I’m often asked what my favorite picture is. The answer is that I can’t single out any one, from many preferred images.
One of my most endearing shots was taken the day before Thanksgiving, 31 years ago. I was into my second season of oyster dredging on the Chesapeake Bay, aboard the sailing skipjack, Virginia W.
There were reports that the day before another workboat, Hilda Willing, had dredged its limit of 150 bushels near the mouth of the Choptank River. With oyster populations in steady decline, that was a rare occurrence.
So early that Wednesday morning, all the Tilghman Island skipjacks set out for the same spot. There was no wind, however an approaching cold front was forecast to sweep in. We had our sails up ready to work. A light breeze began to fill in, though we were still underpowered and moving at a slow pace, barely able to pull a single dredge.
As was typical of my working the middle deck, throwing the starboard dredge, I had my Nikonos rangefinder camera by my side. The massive clouds of the cold front began rolling in, getting closer. I looked over to see the Sigsbee, full sails up, waiting for wind. I took 6 shots, then put my camera away.
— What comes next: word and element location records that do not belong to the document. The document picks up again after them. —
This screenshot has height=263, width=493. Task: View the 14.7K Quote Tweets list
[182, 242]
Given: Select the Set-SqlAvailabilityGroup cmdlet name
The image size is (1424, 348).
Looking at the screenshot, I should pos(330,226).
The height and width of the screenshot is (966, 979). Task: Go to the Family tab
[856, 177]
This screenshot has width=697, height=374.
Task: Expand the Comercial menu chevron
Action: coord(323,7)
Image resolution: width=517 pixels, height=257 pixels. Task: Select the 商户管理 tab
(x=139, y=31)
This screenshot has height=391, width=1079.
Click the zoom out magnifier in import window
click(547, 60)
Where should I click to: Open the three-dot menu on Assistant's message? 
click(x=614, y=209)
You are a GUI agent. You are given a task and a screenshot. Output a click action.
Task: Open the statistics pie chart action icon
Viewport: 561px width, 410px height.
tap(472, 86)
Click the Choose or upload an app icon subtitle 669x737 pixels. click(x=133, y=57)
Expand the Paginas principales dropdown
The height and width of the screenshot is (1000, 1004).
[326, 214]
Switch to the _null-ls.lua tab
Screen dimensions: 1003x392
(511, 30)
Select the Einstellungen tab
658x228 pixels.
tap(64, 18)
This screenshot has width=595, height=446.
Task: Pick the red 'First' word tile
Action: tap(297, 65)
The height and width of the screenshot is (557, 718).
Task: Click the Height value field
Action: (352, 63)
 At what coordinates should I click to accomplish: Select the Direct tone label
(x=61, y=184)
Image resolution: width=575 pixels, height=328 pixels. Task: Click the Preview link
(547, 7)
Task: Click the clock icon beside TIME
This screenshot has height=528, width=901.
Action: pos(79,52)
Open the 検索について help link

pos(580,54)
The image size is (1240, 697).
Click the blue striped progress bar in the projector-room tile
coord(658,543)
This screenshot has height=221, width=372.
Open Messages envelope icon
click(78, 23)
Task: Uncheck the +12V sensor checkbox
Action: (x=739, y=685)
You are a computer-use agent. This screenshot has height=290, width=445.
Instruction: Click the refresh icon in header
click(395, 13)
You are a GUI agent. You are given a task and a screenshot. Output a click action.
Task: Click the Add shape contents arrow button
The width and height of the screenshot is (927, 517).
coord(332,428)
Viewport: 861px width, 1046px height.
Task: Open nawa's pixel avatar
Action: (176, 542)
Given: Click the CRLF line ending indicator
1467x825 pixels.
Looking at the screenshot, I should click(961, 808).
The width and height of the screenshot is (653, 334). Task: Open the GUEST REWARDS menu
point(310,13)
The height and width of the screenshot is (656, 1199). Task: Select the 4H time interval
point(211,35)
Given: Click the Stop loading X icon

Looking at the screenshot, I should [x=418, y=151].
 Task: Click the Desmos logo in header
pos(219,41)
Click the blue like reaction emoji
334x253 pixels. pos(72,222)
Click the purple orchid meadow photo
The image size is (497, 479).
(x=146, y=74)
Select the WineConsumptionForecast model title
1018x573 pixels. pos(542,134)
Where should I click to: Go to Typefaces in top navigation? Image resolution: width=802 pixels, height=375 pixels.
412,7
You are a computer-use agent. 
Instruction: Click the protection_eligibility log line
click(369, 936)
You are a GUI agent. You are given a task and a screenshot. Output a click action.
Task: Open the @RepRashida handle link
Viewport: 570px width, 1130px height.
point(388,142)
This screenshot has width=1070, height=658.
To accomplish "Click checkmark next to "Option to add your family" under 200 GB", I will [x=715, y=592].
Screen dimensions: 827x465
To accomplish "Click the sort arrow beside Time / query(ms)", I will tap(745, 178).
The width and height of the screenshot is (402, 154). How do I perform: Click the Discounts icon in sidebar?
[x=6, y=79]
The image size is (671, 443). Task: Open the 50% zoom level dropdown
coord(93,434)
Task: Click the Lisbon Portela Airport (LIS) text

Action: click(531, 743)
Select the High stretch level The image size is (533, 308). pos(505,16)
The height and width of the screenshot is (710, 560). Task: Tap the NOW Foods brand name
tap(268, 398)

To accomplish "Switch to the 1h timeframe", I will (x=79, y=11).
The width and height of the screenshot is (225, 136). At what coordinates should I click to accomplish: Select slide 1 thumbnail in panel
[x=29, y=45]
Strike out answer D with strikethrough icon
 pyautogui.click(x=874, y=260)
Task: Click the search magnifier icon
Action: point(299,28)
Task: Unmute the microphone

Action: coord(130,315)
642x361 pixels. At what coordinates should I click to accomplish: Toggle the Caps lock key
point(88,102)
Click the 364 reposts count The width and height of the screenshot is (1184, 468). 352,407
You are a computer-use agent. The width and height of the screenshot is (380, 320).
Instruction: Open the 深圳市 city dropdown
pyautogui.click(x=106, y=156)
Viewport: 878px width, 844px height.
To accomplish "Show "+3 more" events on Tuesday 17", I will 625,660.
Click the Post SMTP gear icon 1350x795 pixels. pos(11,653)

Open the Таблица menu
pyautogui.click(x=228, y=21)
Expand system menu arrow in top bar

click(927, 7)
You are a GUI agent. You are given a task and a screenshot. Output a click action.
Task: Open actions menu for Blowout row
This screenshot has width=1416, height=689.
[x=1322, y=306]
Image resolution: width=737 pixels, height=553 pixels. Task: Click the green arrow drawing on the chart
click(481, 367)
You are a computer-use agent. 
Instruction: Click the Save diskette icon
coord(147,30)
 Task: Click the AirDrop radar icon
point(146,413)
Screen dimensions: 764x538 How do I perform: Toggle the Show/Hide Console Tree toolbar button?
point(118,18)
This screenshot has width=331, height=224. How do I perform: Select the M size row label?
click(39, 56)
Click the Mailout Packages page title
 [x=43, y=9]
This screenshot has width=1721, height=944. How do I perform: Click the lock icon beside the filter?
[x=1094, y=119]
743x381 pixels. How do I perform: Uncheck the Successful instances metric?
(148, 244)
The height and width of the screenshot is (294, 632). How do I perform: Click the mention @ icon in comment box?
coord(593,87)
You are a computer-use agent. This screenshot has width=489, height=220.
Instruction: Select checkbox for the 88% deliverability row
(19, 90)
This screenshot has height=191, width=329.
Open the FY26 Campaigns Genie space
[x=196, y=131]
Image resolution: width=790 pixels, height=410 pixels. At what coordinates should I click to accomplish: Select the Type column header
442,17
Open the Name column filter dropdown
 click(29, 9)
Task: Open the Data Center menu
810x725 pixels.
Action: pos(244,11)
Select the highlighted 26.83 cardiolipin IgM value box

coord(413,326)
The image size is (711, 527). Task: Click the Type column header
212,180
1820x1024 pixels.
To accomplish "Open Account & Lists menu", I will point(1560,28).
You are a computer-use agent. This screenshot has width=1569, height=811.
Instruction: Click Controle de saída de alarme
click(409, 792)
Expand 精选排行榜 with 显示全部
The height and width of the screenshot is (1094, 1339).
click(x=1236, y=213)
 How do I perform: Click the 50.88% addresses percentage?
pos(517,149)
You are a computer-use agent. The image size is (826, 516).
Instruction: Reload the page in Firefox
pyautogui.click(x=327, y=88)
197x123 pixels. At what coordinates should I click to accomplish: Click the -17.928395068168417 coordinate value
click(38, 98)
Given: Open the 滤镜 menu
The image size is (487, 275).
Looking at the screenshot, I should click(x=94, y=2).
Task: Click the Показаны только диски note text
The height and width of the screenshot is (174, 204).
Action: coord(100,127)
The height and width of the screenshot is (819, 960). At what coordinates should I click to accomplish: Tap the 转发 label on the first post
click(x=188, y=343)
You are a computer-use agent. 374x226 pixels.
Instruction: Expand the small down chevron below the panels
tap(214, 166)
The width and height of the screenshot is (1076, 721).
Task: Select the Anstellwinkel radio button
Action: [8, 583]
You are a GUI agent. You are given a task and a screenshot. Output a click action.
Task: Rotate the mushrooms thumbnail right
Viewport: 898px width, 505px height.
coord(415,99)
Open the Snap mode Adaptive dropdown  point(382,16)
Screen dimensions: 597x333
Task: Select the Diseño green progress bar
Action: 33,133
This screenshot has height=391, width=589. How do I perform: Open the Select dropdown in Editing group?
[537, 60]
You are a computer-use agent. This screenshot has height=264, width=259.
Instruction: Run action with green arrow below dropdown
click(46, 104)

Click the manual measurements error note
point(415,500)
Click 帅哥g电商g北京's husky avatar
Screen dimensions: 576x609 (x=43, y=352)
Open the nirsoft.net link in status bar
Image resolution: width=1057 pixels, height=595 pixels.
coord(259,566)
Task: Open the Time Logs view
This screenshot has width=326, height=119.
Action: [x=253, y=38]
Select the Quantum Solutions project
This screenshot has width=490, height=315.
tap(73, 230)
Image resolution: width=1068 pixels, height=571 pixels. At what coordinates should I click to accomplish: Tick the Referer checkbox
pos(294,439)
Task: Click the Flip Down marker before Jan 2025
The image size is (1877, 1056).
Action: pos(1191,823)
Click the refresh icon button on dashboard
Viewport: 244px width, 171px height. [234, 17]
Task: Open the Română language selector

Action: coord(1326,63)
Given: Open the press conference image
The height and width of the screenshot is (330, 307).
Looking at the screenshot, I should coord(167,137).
The front was an ominous sight as we prepared for more breeze. We tied 4 reefs in the main, deployed a second dredge and began catching a few oysters. Our speed increased, a gust of wind hit, and the boat heeled over, filling my right boot with sea water. There were some tongers working nearby, and maneuvering was tight. Coming about for another lick, we had a near collision with one of them, our massive bow sprit crossing over his cabin top.
By that time it was blowing a gale, and impossible to control the boat safely. We dropped our sails, deciding to call it quits after bringing in 4 bushels and headed home for the Thanksgiving holiday.